### [Task prompt]
When you reach the line with "Given: Select the 20:55 train to Термез", start repeating the lines exactly and keep going to the end of the records, but drop every picture.

□ □ □

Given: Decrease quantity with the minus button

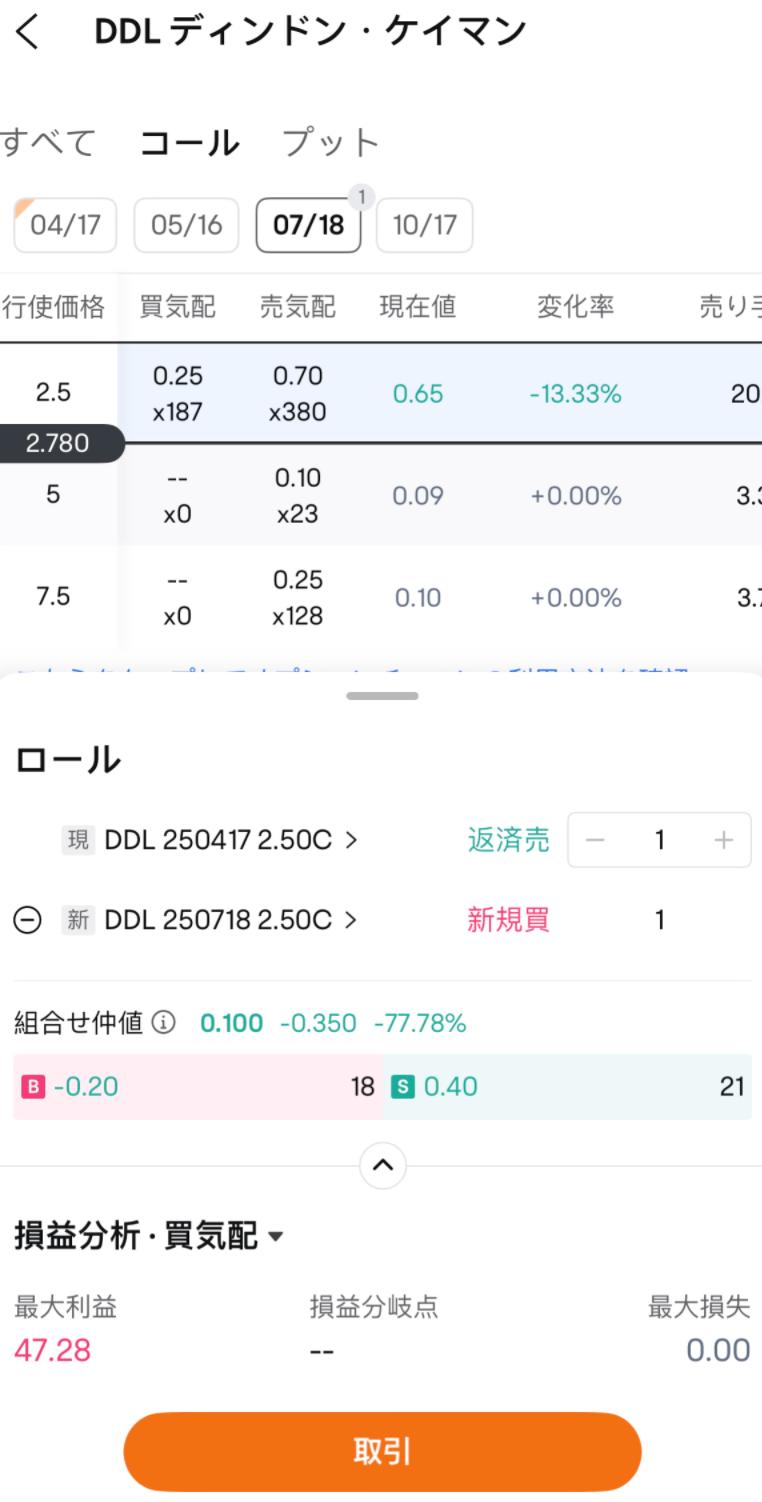Looking at the screenshot, I should click(595, 840).
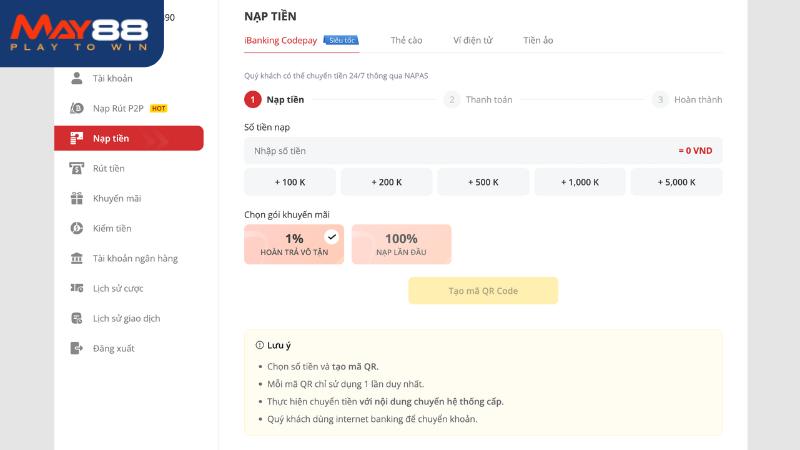The height and width of the screenshot is (450, 800).
Task: Switch to the Thẻ cào tab
Action: click(x=406, y=40)
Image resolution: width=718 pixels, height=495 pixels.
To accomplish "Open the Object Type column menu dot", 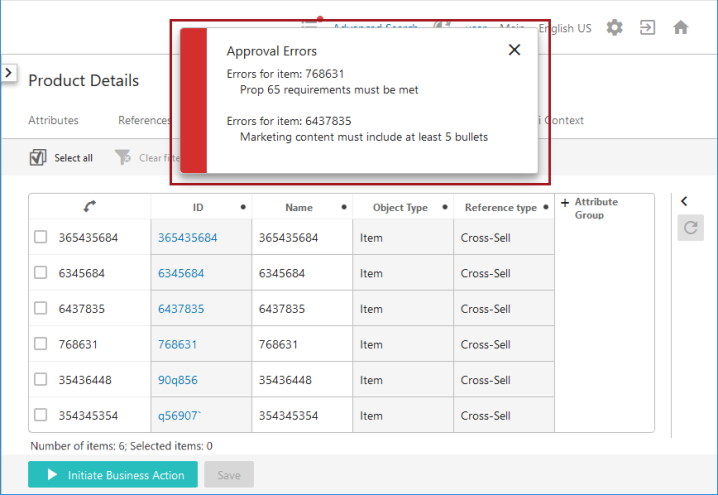I will pos(445,207).
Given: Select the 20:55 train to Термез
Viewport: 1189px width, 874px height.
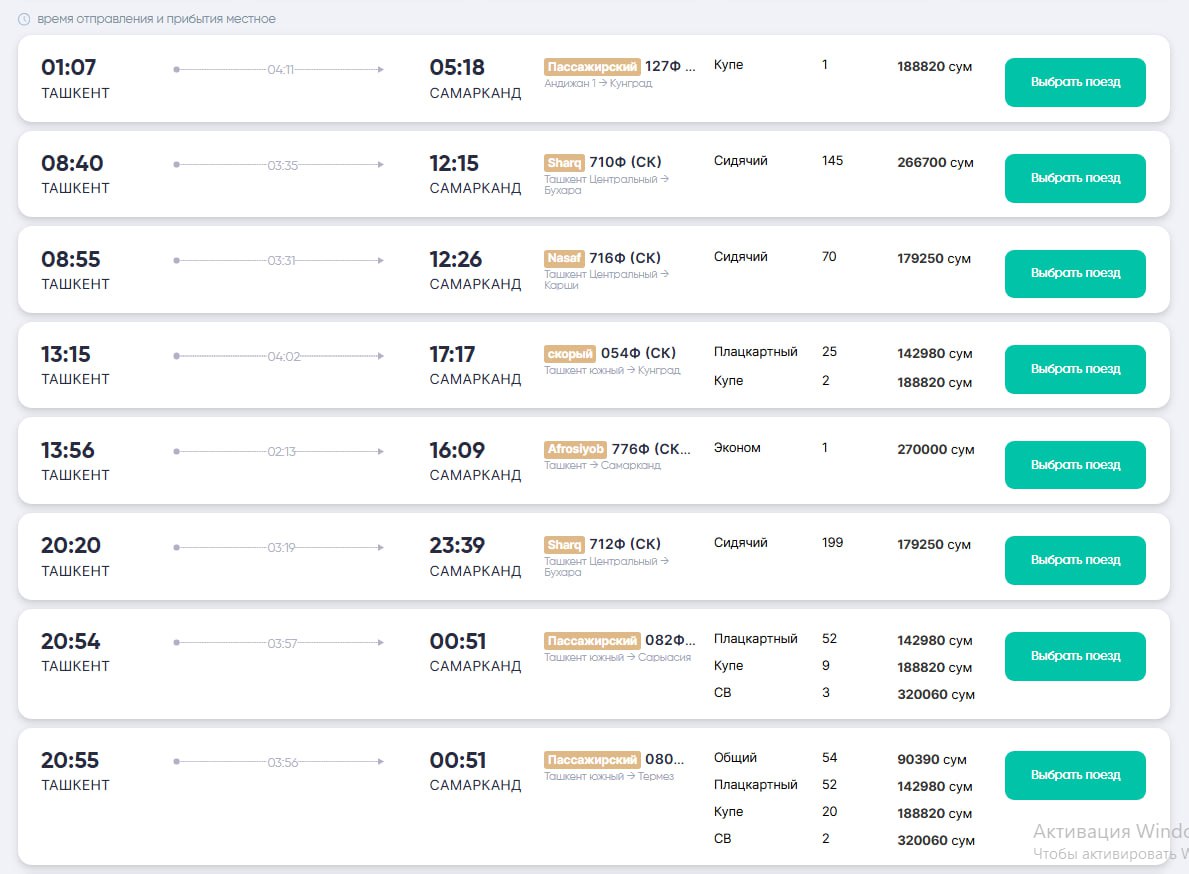Looking at the screenshot, I should coord(1074,775).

□ □ □

### [Exercise response]
Given: Select the 20:55 train to Термез
Viewport: 1189px width, 874px height.
Looking at the screenshot, I should coord(1074,775).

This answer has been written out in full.